─── INFORMATION SUPPLIED
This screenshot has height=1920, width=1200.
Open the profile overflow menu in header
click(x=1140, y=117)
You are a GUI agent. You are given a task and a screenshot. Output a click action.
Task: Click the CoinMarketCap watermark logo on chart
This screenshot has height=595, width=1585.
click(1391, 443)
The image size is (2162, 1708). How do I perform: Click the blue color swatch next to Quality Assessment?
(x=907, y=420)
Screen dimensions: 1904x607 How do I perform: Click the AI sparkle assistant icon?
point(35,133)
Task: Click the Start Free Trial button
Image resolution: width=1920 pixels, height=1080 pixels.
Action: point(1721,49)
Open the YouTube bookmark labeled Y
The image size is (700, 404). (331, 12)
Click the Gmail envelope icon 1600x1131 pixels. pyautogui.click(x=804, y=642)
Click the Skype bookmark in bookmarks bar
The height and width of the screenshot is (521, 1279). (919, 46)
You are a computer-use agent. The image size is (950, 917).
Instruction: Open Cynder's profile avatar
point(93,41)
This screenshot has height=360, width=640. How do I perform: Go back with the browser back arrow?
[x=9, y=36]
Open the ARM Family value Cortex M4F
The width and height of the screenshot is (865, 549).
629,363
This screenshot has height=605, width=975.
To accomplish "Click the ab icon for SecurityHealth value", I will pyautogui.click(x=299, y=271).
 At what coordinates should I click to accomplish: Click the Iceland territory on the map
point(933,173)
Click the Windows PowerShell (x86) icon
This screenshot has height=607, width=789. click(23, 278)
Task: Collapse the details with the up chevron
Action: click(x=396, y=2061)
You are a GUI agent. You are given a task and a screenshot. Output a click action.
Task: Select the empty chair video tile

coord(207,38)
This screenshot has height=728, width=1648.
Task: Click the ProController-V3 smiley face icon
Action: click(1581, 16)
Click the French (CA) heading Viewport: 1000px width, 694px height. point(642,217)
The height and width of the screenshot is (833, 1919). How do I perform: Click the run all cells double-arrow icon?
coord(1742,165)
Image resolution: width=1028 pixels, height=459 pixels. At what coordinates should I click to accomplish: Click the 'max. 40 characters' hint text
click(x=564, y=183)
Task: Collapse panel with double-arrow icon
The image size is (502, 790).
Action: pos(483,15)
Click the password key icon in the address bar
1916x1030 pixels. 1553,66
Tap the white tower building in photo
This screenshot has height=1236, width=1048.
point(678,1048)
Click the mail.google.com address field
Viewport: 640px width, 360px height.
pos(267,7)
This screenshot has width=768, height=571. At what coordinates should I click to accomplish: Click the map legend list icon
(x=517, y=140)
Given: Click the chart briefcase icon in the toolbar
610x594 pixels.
──────
#### GOAL OF THE EXERCISE:
Of all the lines in the entries, count those with the string "chart", and report only that number.

#### TASK RESPONSE:
2